Shailvi Wakhlu explains why machine learning and AI products require experimentation to quantify success.
As part of Eppo’s Humans of Experimentation conversation series, we sat down with Shailvi Wakhlu, an accomplished data leader, international keynote speaker, and angel investor.
In past roles, Shailvi was the Head of Data at Strava, where she ran a 27-person product analytics and machine learning team; and the Head of Analytics at Komodo Health, where she managed a team of data scientists. Shailvi has spent her entire career building subscription products for both enterprise and consumer companies.
She is currently teaching a course on Data Storytelling for CoRise.
In this conversation, Shailvi explains:
I feel like our industry is not very streamlined in how different companies think about this question, which is unfortunate!
There’s a lot of confusion. Even when people are applying to data roles, they're not exactly sure where the team sits. Where a data team sits can affect the outcomes it can produce. Inherently, data teams are responsible for data, but how a company splits up the responsibilities amongst different teams and different functions varies quite a bit.
In my case, the last four companies I worked at were all companies where data was the product. Strava, Komodo, Salesforce, Fitbit were all companies that are very data-rich, and they wouldn't have a business if they weren't sitting on massive amounts of data.
So the data teams in some cases were merged with core product and technology teams, and the responsibilities adapted accordingly. I personally love models where data work happens in a centralized data org, so the data engineering, governance, all the infrastructure pieces, analytics, machine learning, visualization - all reside in one place. It aligns accountability and resources, and it makes data teams much more efficient.
Many people in the data field come from technical backgrounds, and data storytelling is not really set up as a skill that people practice. It’s considered an add-on, at best.
I personally feel it's incredibly important for the success of a data practitioner to be great at data storytelling. I benefited a lot in my career from the fact that I was good at it and comfortable with it. I understood the components of what data story can make big impact, and get the right buy-in. Data storytelling is definitely an art, but most parts of it can be broken down into a science.
How do you prioritize the specific needs of your audience? How do you adapt your communication methodology? It should be based on a deep understanding of the people, the problems, and the data involved. I believe that effective data storytelling customizes these pieces, making them relevant to a specific audience, so they can actually understand what matters and make decisions appropriately.
I still remember the awe and excitement that I felt launching some of those experiments.
When I was an IC, data storytelling was more about presentations and compelling visualizations. But as a data leader, in addition to those pieces, it's about setting the tone for a data culture, and educating the right stakeholders so that you and the business have everything needed to actually make good decisions.
Ultimately it is about getting the business what it needs, through the support of data. So people have to have that basic level of understanding of what the data story is actually telling them. They have to feel invested in it. They have to feel like they can trust it. And that's what brings them to actually act on it.

> _Goal 1_:
In the interview, how many people were on the team Shailvi ran at Strava?
> _Goal 2_:
Summarize the interview in two sentences.
> _Goal 3_:
Set down the stretch of the interview from "Shailvi Wakhlu explains" through "which is unfortunate!".

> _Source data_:

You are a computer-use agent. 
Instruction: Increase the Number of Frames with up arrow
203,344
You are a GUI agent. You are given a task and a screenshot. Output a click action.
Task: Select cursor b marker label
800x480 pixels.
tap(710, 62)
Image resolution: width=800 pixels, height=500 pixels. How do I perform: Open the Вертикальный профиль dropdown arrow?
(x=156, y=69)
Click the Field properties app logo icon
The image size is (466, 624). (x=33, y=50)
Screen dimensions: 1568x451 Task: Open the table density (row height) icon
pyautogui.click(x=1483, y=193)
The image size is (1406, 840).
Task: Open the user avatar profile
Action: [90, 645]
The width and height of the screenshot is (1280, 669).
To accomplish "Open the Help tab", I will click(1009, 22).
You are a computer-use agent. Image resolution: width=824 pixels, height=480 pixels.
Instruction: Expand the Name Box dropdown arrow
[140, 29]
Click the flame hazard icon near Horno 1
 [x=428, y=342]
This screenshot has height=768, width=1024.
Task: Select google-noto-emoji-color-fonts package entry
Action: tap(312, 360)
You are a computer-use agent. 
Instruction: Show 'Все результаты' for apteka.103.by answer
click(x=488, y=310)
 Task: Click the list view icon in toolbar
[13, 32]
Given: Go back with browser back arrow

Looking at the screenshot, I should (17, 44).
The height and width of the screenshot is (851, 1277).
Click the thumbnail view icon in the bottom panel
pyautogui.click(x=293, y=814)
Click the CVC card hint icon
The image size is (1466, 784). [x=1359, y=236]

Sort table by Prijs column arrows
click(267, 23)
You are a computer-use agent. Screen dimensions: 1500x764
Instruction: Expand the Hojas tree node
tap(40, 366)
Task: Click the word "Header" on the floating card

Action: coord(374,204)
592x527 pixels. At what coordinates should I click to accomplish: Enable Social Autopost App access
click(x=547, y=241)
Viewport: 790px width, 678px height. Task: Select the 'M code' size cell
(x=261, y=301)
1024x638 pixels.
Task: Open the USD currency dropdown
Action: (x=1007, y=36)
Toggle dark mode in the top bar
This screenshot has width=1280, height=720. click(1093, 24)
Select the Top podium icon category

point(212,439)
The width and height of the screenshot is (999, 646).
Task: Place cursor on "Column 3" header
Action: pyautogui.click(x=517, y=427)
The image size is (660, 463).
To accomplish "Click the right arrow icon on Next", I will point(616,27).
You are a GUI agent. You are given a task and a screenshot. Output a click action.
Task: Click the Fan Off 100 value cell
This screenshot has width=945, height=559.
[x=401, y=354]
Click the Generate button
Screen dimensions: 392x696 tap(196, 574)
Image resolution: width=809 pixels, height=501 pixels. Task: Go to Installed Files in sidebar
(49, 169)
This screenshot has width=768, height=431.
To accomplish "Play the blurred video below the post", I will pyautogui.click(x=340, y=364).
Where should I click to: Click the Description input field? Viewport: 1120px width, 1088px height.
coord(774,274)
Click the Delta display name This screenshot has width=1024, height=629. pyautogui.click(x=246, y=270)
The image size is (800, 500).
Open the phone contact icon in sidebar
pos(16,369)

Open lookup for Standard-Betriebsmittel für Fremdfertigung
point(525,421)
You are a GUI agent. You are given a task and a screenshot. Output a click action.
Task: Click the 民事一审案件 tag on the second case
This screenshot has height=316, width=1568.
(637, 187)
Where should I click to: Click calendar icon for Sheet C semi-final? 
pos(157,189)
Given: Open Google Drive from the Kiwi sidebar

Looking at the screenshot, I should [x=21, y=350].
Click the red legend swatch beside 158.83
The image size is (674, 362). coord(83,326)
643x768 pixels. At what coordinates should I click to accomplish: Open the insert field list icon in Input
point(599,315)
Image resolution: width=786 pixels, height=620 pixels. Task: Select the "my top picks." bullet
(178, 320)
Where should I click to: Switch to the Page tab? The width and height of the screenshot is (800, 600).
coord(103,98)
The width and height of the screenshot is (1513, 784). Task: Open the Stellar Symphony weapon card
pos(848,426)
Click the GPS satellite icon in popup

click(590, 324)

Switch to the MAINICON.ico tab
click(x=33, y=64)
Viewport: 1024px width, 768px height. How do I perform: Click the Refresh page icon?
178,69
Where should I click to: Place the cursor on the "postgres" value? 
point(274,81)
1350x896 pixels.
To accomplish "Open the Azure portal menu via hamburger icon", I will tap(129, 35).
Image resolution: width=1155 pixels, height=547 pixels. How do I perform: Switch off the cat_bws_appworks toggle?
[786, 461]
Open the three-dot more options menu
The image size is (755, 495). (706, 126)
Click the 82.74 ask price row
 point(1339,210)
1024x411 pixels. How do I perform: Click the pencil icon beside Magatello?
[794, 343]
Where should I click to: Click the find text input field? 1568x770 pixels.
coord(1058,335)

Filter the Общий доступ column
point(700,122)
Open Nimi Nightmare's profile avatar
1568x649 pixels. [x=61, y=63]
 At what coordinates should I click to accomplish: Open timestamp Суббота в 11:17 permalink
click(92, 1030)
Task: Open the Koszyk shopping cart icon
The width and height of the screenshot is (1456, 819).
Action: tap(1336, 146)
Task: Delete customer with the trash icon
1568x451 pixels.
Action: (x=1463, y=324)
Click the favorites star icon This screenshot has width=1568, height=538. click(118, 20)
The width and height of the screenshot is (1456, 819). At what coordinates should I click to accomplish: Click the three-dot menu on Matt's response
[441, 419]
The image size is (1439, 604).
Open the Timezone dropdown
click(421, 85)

> _Task response 1_:
Her product analytics and machine learning team at Strava had 27 people.

> _Task response 2_:
Shailvi Wakhlu, formerly Head of Data at Strava and Head of Analytics at Komodo Health, says companies split data responsibilities in very different ways, and she favors a centralized data org because it aligns accountability and resources. She calls data storytelling, often treated as an add-on in a field of technical backgrounds, incredibly important for a data practitioner's success, because people must understand, trust, and feel invested in the data story before they act on it.

> _Task response 3_:
Shailvi Wakhlu explains why machine learning and AI products require experimentation to quantify success.
As part of Eppo’s Humans of Experimentation conversation series, we sat down with Shailvi Wakhlu, an accomplished data leader, international keynote speaker, and angel investor.
In past roles, Shailvi was the Head of Data at Strava, where she ran a 27-person product analytics and machine learning team; and the Head of Analytics at Komodo Health, where she managed a team of data scientists. Shailvi has spent her entire career building subscription products for both enterprise and consumer companies.
She is currently teaching a course on Data Storytelling for CoRise.
In this conversation, Shailvi explains:
I feel like our industry is not very streamlined in how different companies think about this question, which is unfortunate!